• **Your objective**: From the line that contains "Given: Choose the Send label below the post" down to the final line below, please repeat each line exactly and nothing more, with no pictures.

• **Supplied data**:
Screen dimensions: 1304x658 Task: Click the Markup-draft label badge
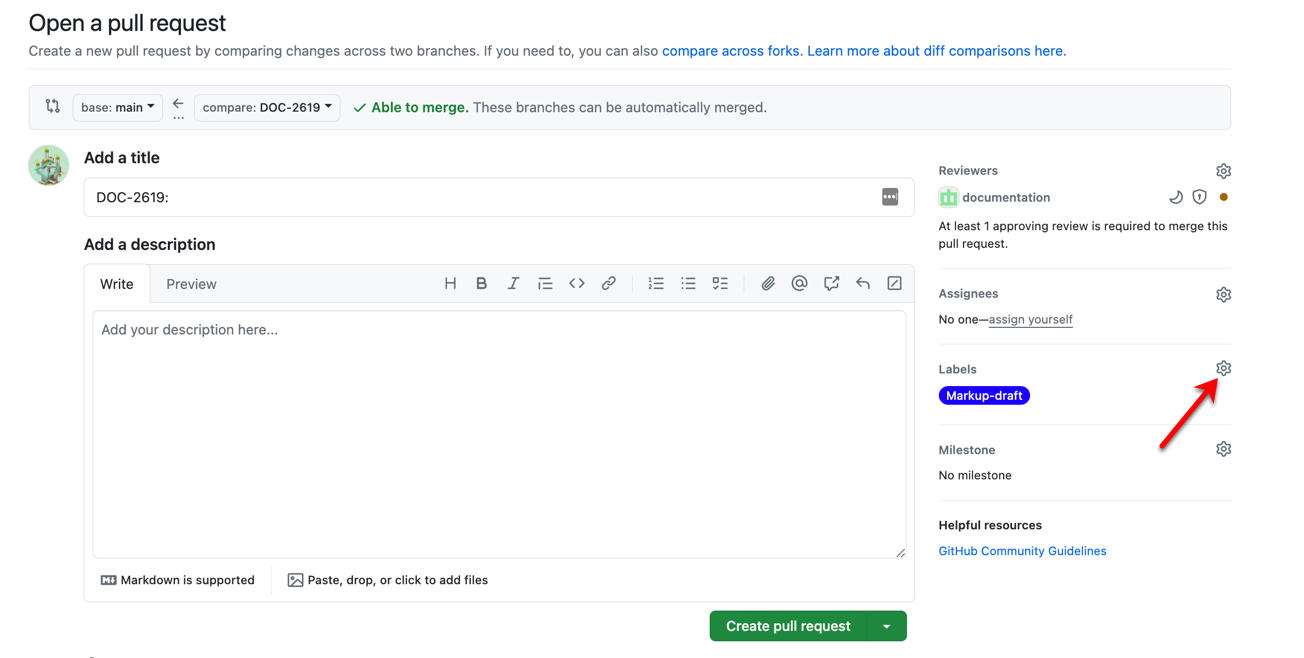[984, 396]
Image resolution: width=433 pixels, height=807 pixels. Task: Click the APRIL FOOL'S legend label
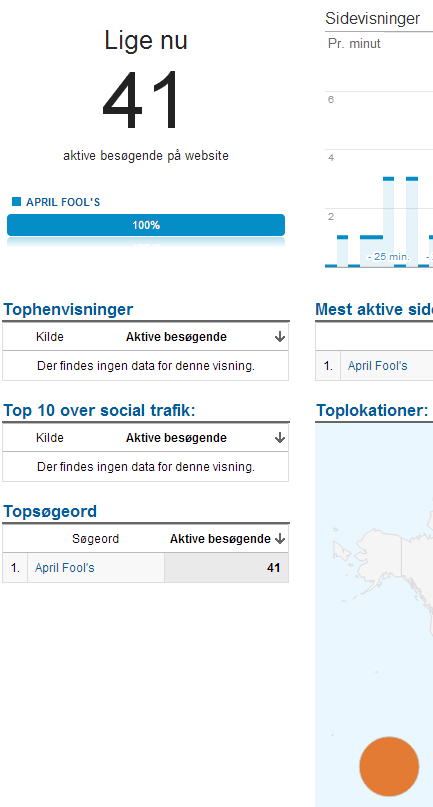tap(63, 202)
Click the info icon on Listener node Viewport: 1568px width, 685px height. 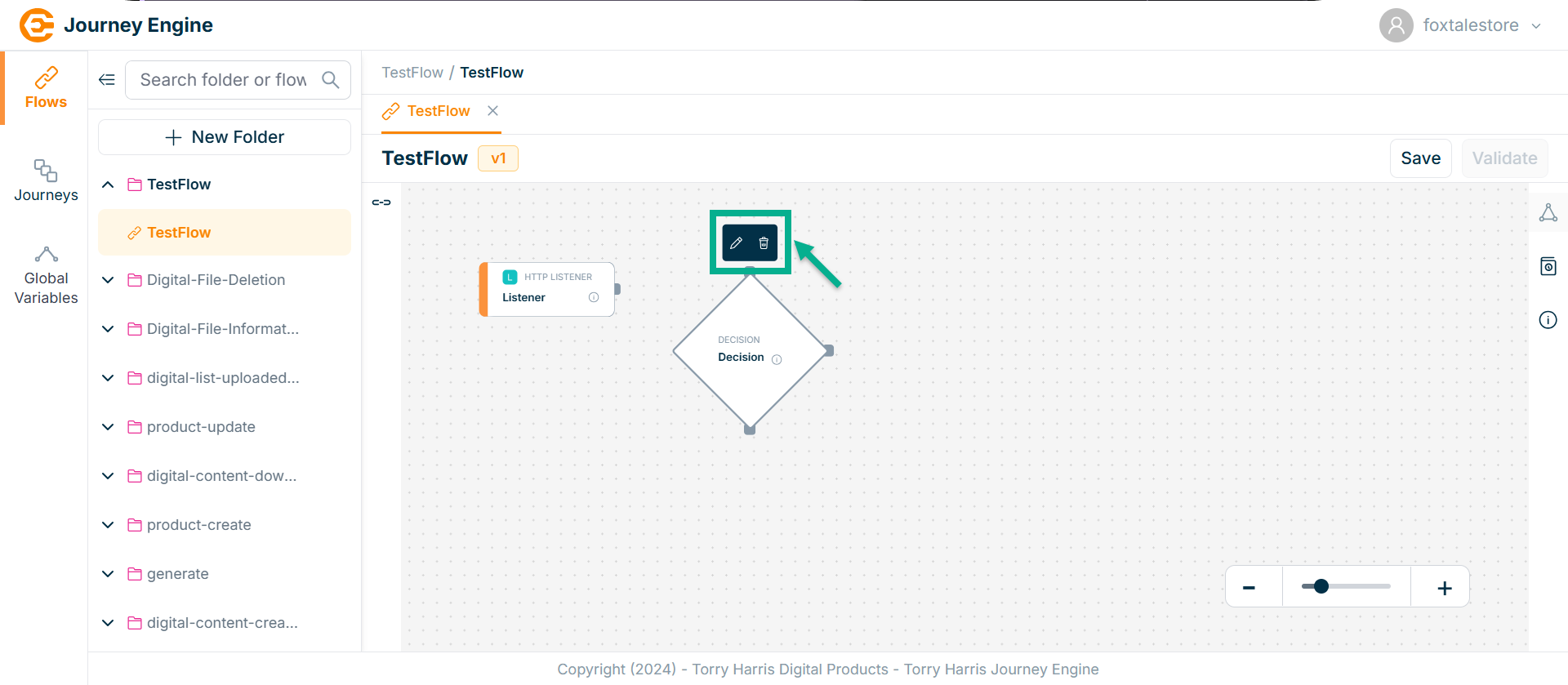point(594,297)
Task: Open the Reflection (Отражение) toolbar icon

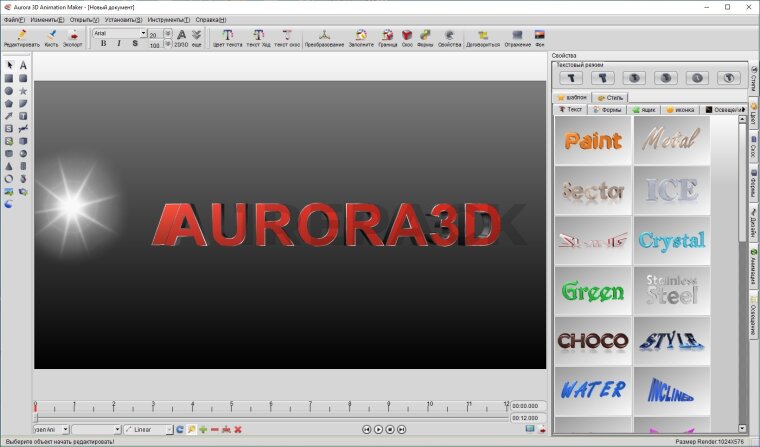Action: [517, 37]
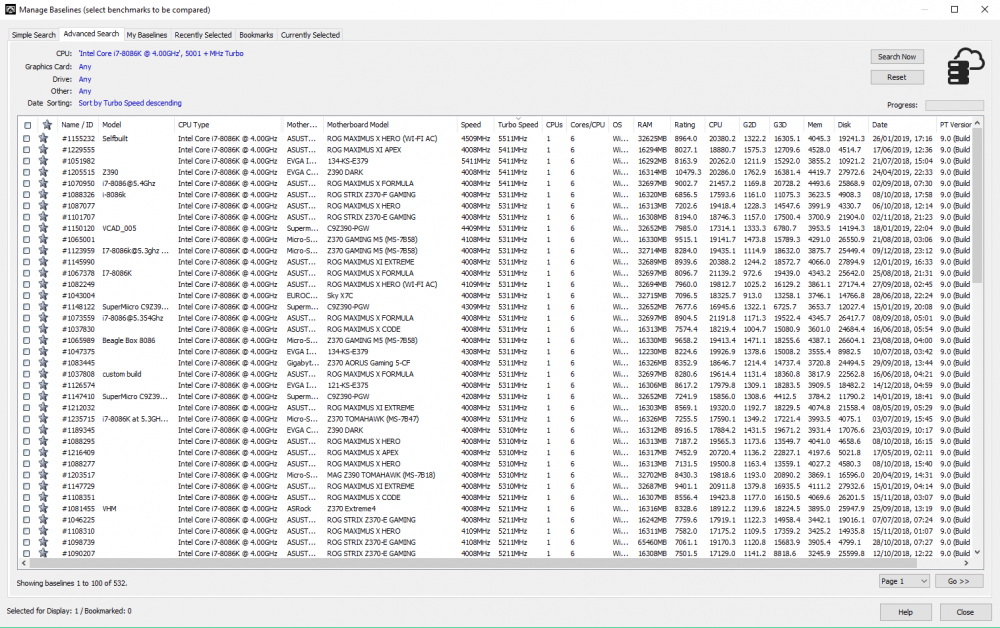Screen dimensions: 1000x628
Task: Star the i-8086k baseline entry
Action: tap(43, 195)
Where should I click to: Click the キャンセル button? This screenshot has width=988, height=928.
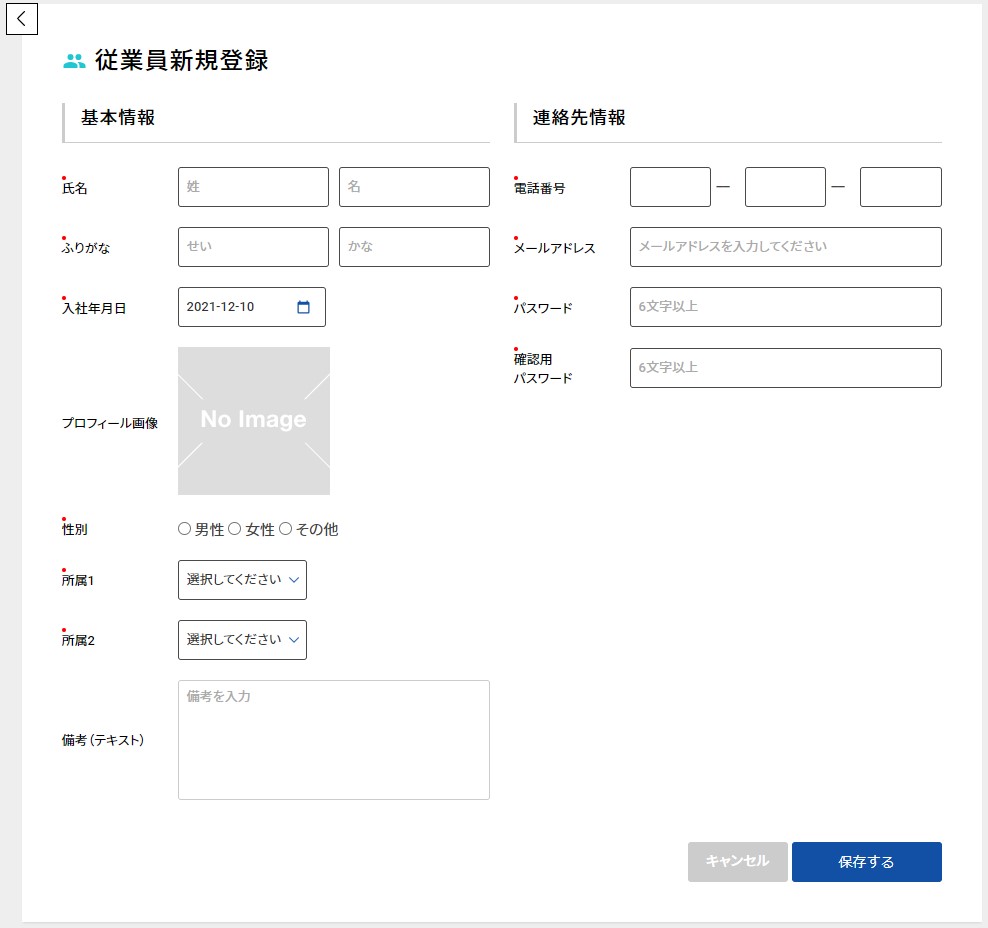[737, 862]
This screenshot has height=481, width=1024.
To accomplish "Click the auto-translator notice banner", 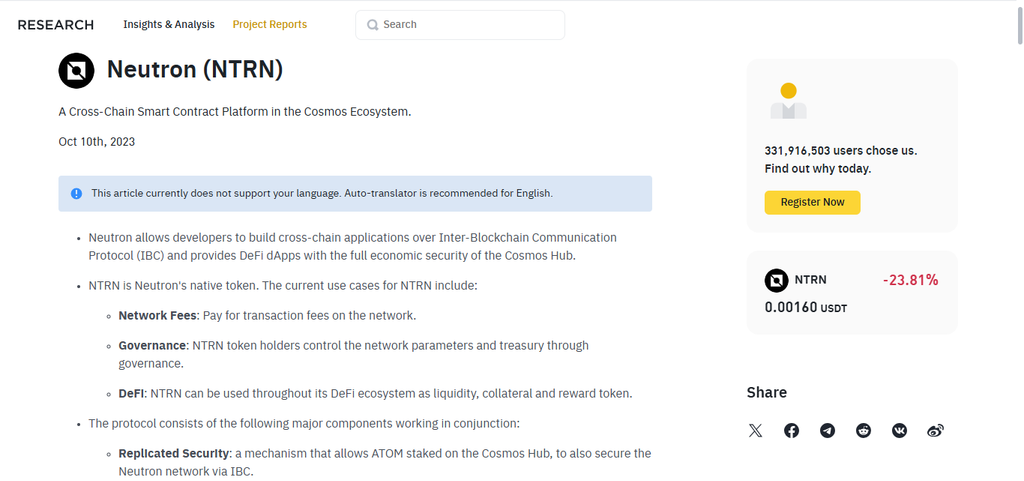I will click(355, 193).
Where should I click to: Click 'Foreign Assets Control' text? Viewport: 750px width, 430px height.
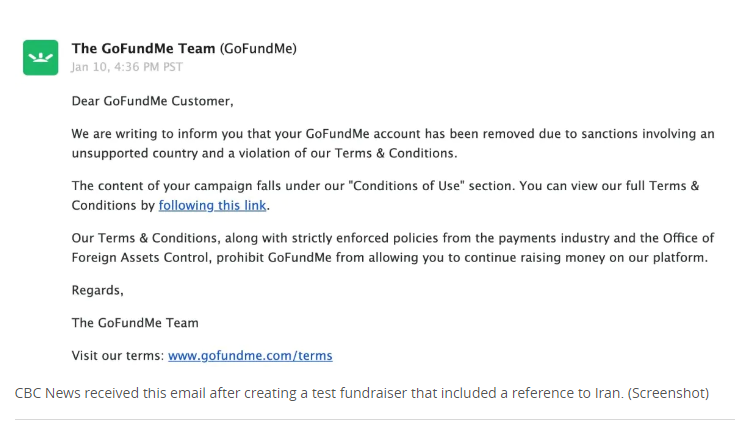141,257
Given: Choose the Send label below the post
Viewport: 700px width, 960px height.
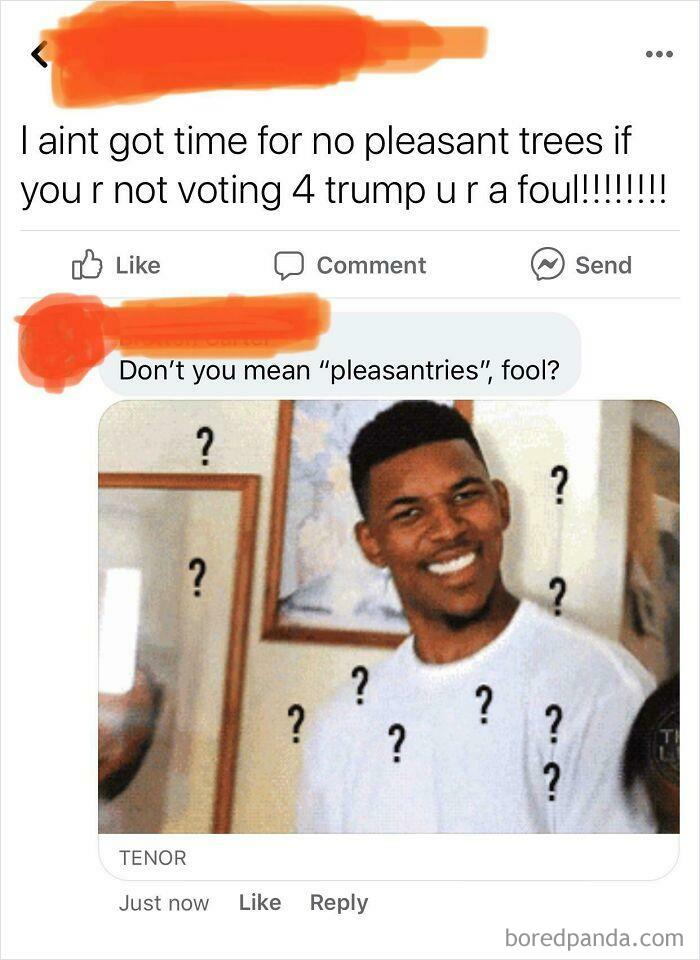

• **Written solution**:
Given: Choose the Send label below the post
Viewport: 700px width, 960px height.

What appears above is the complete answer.